Another Voyager-like mission could be mounted at any time really. We have the technology to do it, but the cost of mounting such a mission outside of the Grand tour launch window would be much higher, because the spacecraft would need more propellant to be able to alter its trajectory to get from place to place. Such a mission would also take longer, citing from the same source as above, the Grand tour would take "...eight to thirteen years, depending on the trajectory, compared to thirty years for a direct flight to Neptune alone-by employing a maneuver called gravity assist"

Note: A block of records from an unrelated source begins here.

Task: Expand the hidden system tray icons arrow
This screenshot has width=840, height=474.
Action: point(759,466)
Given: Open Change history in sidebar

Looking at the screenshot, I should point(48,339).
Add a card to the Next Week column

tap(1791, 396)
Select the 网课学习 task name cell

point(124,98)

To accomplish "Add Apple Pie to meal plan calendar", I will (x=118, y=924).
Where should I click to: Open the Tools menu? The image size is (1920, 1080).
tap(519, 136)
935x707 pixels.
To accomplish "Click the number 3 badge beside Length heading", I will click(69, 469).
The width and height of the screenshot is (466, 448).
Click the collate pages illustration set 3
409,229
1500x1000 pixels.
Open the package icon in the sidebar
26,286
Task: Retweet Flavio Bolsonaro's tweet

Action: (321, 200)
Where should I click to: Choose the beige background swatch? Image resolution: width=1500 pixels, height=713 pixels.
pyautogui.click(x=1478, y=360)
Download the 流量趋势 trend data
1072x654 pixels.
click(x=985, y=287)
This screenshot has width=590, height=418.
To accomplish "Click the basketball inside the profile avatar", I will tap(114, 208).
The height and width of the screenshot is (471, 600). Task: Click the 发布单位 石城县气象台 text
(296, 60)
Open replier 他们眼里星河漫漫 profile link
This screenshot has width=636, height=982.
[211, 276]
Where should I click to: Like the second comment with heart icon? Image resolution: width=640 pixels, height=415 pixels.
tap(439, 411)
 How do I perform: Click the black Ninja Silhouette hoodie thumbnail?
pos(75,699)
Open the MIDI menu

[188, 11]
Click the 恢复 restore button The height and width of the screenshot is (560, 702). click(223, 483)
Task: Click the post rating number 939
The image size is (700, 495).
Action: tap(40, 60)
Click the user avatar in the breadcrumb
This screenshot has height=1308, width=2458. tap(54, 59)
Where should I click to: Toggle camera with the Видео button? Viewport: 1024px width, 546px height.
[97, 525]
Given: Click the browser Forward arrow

The beauty of the gravity assist is that you use the gravity field of a large body to change course. A common misconception is that the gravity assist increases speed, but it actually leaves speed unchanged. It's more accurate to say that the gravity assist changes direction, since velocity is both a magnitude (speed) AND a direction.

If I recall correctly from a study I made of these trajectories a couple years ago, the Voyagers saved something like 30 km/s of delta-v by employing gravity assists. I can't find a source for this at the moment, but I will dig up my notes and see if I can confirm. But 30 km/s is a huge savings, as most outer solar system probes only launch with a few hundred m/s of delta-v that they can spend performing maneuvers [2]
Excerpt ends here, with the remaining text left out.